CASTELNUOVO – Tredici persone denunciate alla Procura della Repubblica, quali autori di dodici truffe avvenute in Garfagnana.
Il risultato arriva dopo un lungo e impegnativo lavoro dei Carabinieri della Compagnia di Castelnuovo che alla fine sono riusciti a individuare i presunti autori di truffe avvenute tra Castelnuovo e Pieve Fosciana in un periodo che va dal settembre 2025 al maggio 2026.
Le indagini sono state condotte anche grazie a recenti e qualificati innesti di personale con elevata esperienza nel settore investigativo e che hanno permesso di fare luce su fatti anche risalenti allo scorso anno a dimostrazione di un impegno dei militari dell’Arma che non diminuisce certo con il passare del tempo.
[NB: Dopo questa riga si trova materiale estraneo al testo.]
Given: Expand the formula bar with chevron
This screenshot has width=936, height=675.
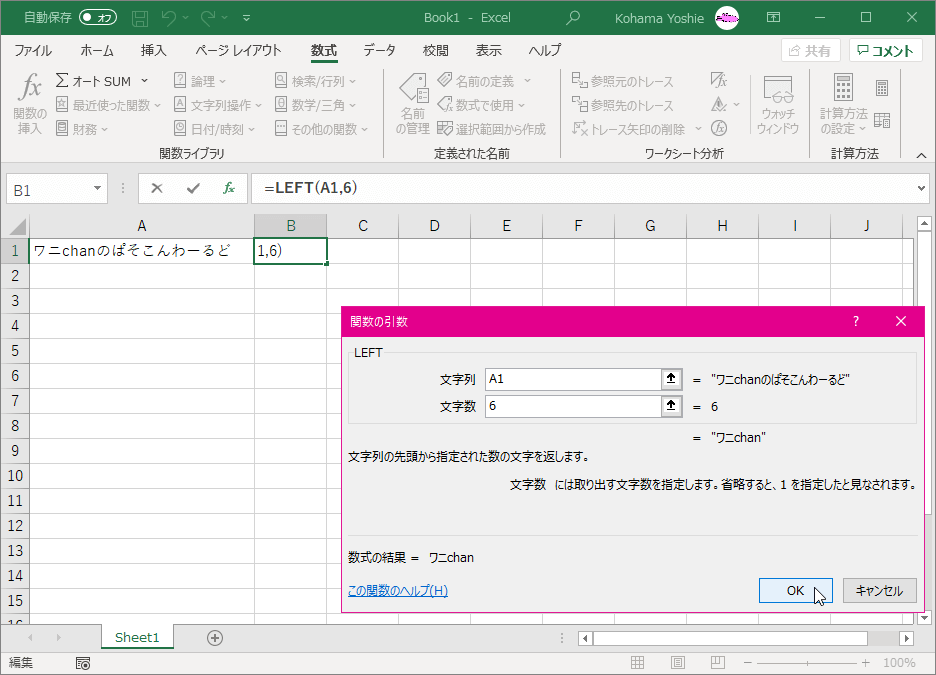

Le truffe attuate non sono collegate tra loro e non hanno avuto lo stesso modus operandi; infatti sono andate dal raggiro del falso Carabiniere o del falso poliziotto, a frodi informatiche, falsi annunci di vendita su piattaforme social, falsi venditori porta a porta, falsi rappresentanti di aziende di servizio, finti assicuratori, furto di codici bancari ed altro ancora.
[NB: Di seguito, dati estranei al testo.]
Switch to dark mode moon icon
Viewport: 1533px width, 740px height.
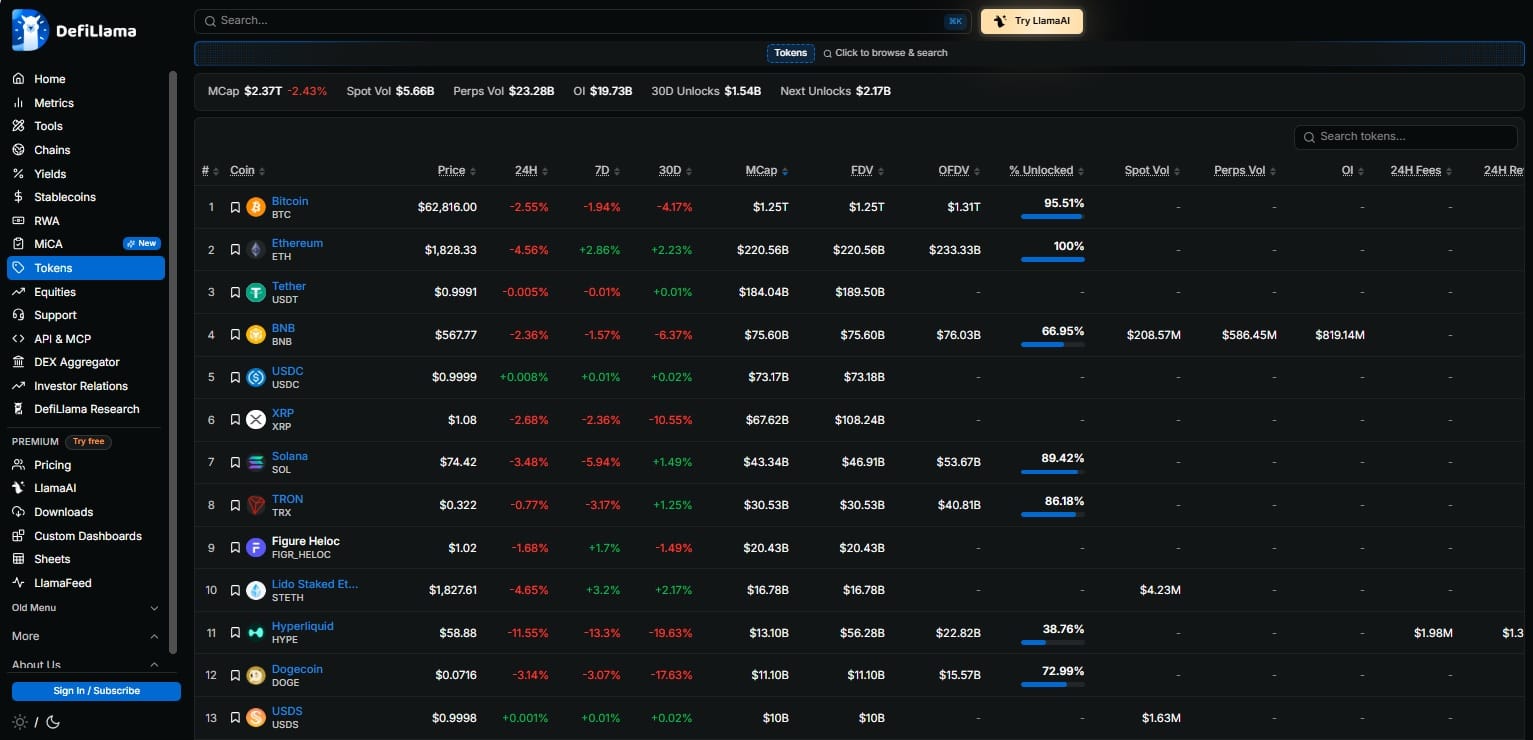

C’è però un denominatore comune: le vittime sono state raggiunte quasi sempre da una telefonata o attraverso altri canali informatici e piattaforme social. Anche per questo non è stato facile identificare i presunti responsabili, sparsi per ogni parte d’Italia. Il successo delle indagini è il frutto di complesse attività di ricostruzioni bancarie, analisi di videoriprese, comparazioni su documenti falsificati, identificazioni fotografiche, esami testimoniali ed altre raffinate tecniche investigative.
È l’ennesimo importante successo nel settore delle truffe portato a termine dai Carabinieri della Compagnia di Castelnuovo che infatti dall’inizio dell’anno, su un totale di 42 truffe sul territorio (la maggiora parte avvenute online) ha permesso di denunciare 30 autori e arrestarne 3. Ma anche di scoprire 7 autori su 9 delle classiche truffe telefoniche ad anziani. I Militari hanno anche recuperato contanti per circa 17.500 euro nonché oro e preziosi per circa 25.000 euro.
Il risultato è frutto anche della costante attività di sensibilizzazione della popolazione sul rischio truffa svolta sul territorio dai Carabinieri; adesso, al verificarsi di tentativi sul territorio, quasi sempre sono le potenziali vittime ad avvisare prontamente i militari consentendo di adottare quelle contromisure che ad oggi hanno portato a questi importanti risultati.